Jamie Savan has performed with many of the world’s leading period-instrument ensembles, including Concerto Palatino, Oltremontano, La Fenice, the Amsterdam Baroque Orchestra, and Cantus Cölln to name but a few, and continues to be in great demand as a freelance player of the cornett, mute cornett, and the oft-neglected ‘lizard’ or tenor cornett. Jamie’s main passion is in discovering previously unknown music in old manuscripts and original printed part-books, and in bringing it to life though the process of transcribing, editing, performing and recording – both with The Gonzaga Band, and with His Majestys Sagbutts & Cornetts, for which he has researched and directed a number of innovative new programmes.

Jamie began his musical life as a trumpet player: as an undergraduate in Music at Oxford University he studied with Michael Laird (the renowned pioneer of both the natural trumpet and cornett), and passed the ARCM diploma in trumpet performance with honours. After graduating from Oxford with first class honours, he went on to specialise on the cornett as a postgraduate student of Jeremy West at the Royal College of Music in London, funded by a Leverhulme studentship, and with Bruce Dickey at the Schola Cantorum Basiliensis, funded by the Countess of Munster Musical Trust and the Musicians’ Benevolent Fund. Finally, he completed a PhD on the cornett and performance practice at the University of Birmingham in 2005.

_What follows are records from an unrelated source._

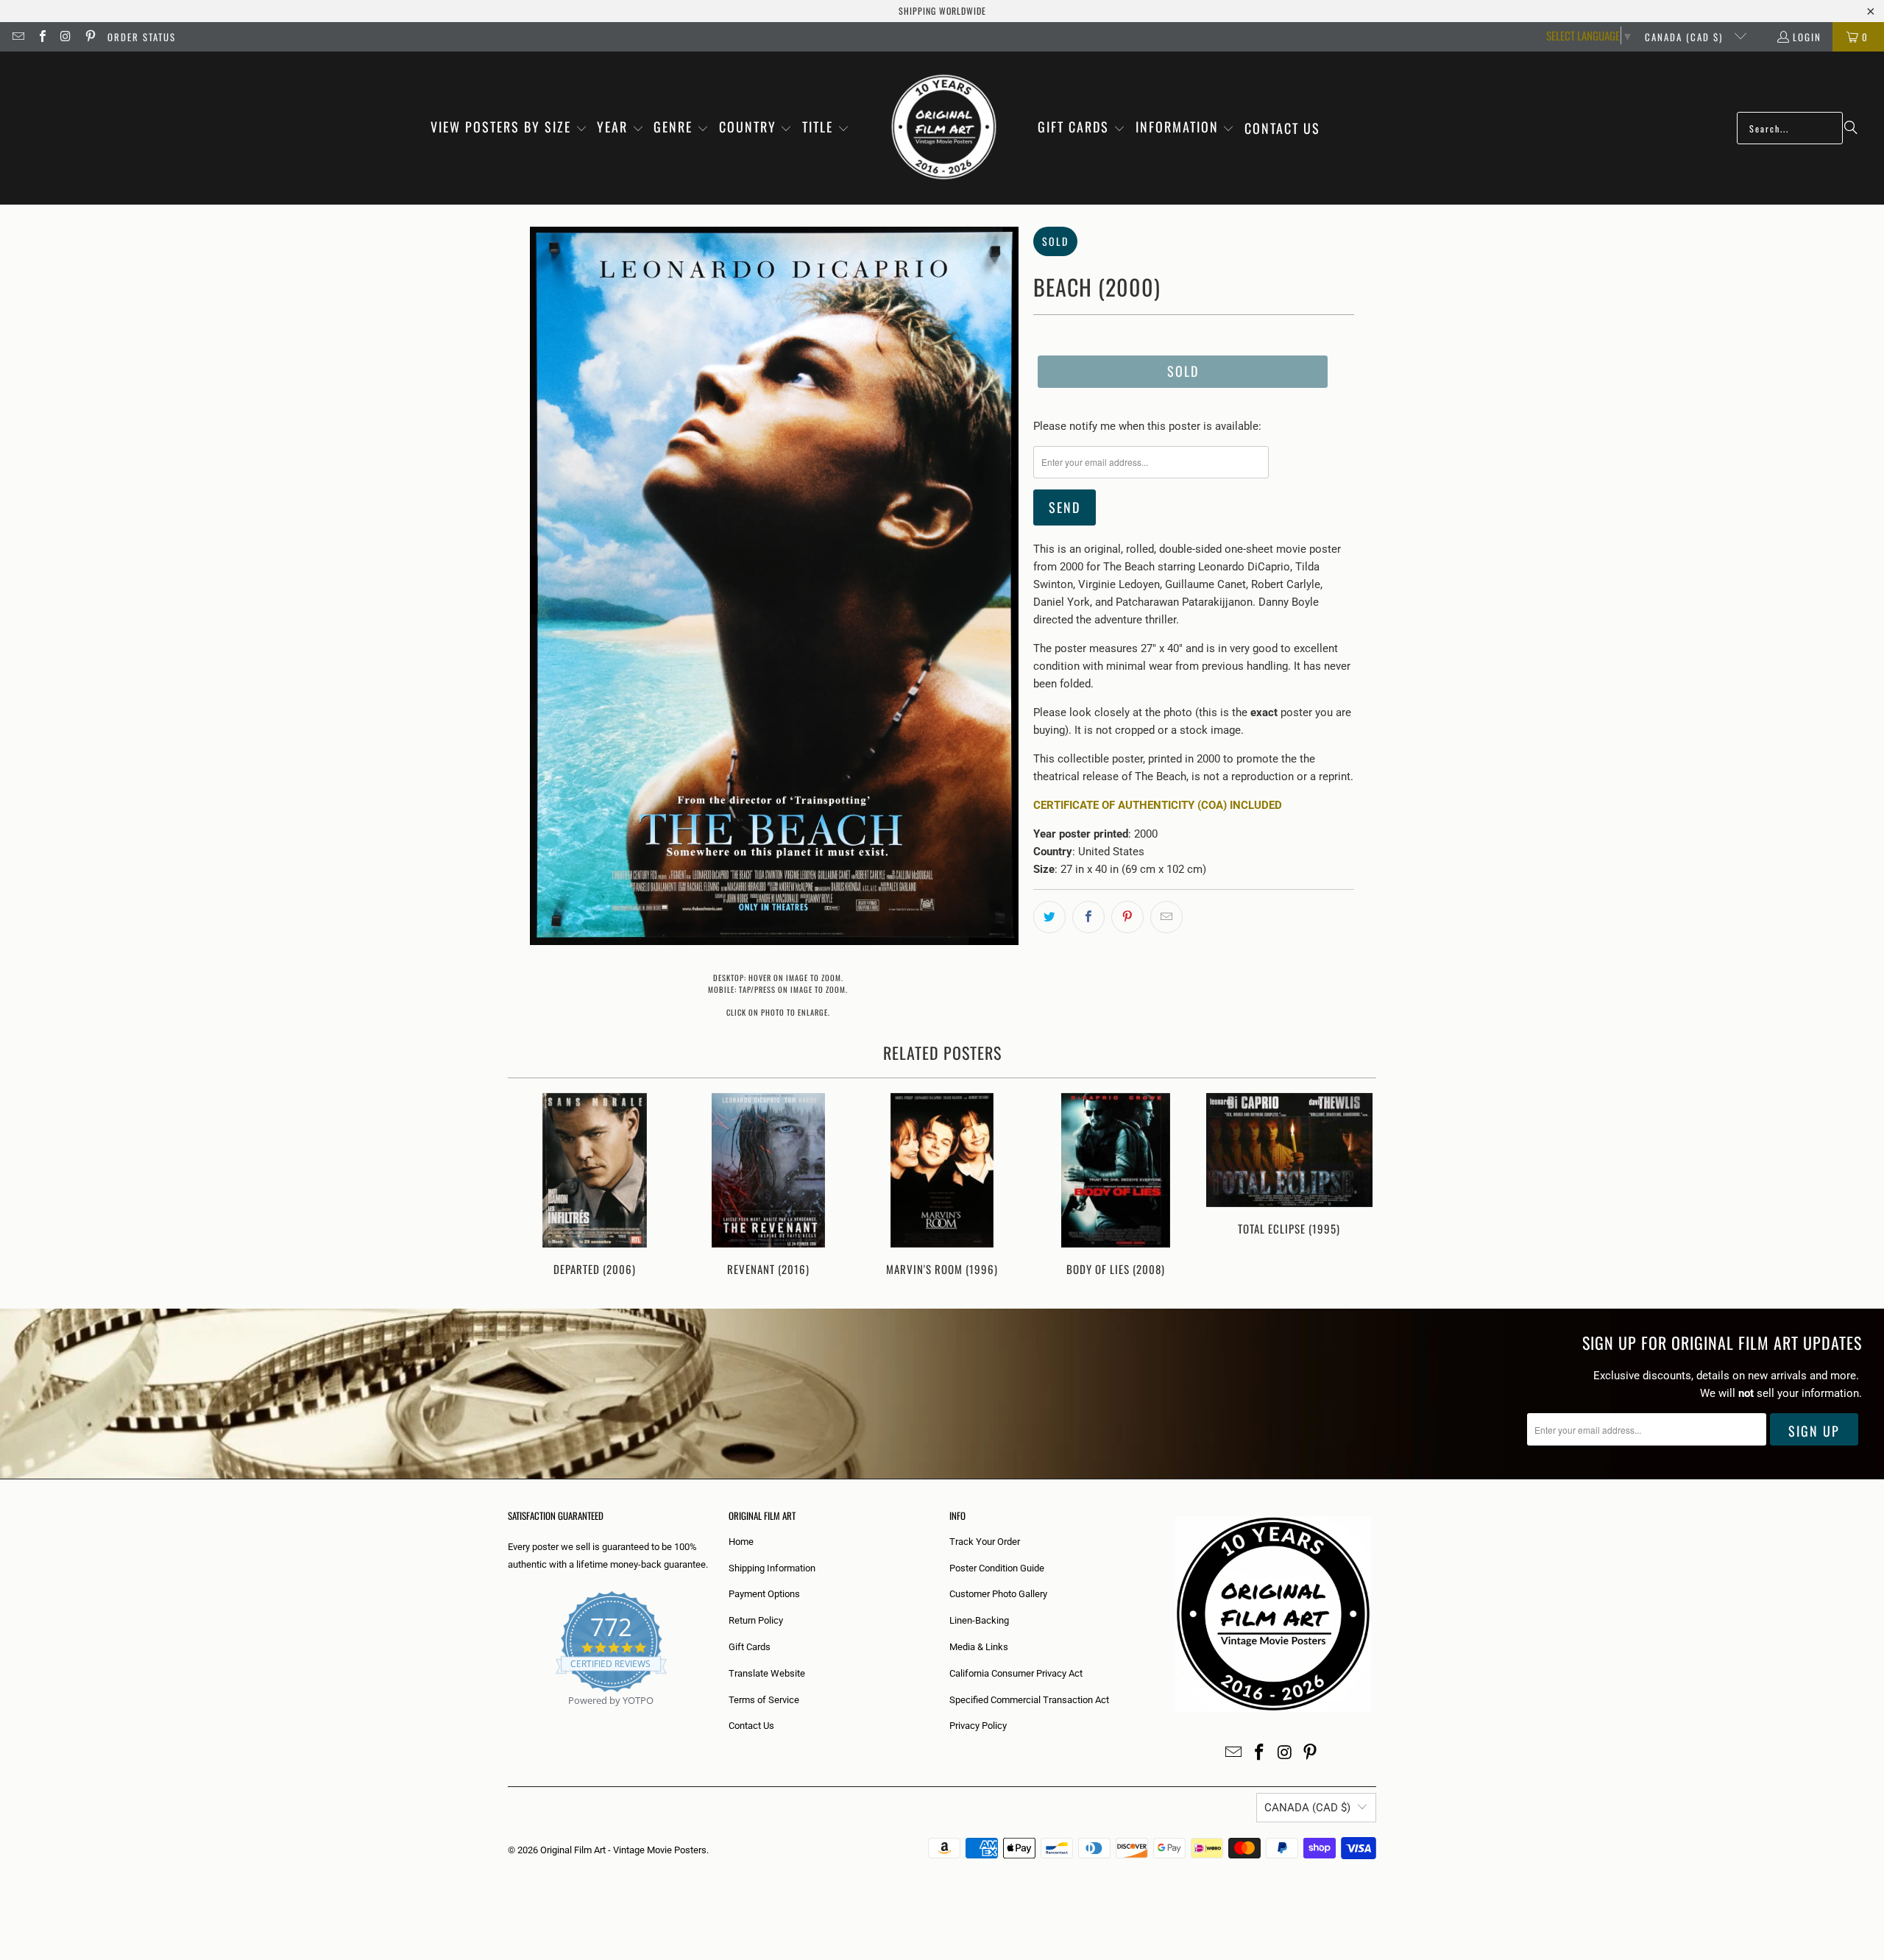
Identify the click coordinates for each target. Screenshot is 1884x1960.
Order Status (141, 36)
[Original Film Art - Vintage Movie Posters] (944, 128)
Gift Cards (750, 1646)
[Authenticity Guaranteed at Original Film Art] (509, 1717)
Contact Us (751, 1725)
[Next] (1355, 1186)
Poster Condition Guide (996, 1568)
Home (741, 1541)
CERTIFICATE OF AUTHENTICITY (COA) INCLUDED (1157, 805)
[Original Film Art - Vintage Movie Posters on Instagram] (65, 36)
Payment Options (764, 1593)
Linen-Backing (979, 1620)
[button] (509, 128)
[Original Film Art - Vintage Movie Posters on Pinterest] (89, 36)
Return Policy (756, 1620)
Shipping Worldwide (942, 10)
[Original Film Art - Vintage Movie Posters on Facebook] (41, 36)
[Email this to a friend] (1166, 917)
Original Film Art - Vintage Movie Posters (623, 1849)
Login (1807, 36)
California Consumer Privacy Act (1016, 1673)
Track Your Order (984, 1541)
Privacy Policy (978, 1725)
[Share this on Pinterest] (1127, 917)
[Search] (1850, 128)
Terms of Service (764, 1699)
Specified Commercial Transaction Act (1029, 1699)
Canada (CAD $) (1686, 36)
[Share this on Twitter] (1049, 917)
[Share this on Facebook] (1088, 917)
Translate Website (767, 1673)
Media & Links (978, 1646)
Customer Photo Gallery (998, 1593)
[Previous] (528, 1186)
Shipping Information (772, 1568)
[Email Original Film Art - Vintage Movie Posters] (17, 36)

His playing has received considerable critical acclaim: one reviewer recently described him as like a ‘cross between the young Michael Palin and the late, lamented David Munrow… he plays with the verve, and obvious love of his instrument, of the latter; and in his own, gentle scholarly way… he showed the wit of the former’ (Music & Vision). A reviewer for the BBC Music Magazine had ‘rarely heard mellifluous swing to match cornettist Jamie Savan’s’, while the Telegraph, in an echo of Mersenne, described his ‘ superb technique and truly singing tone’ as a ‘glorious ray of musical sunshine’.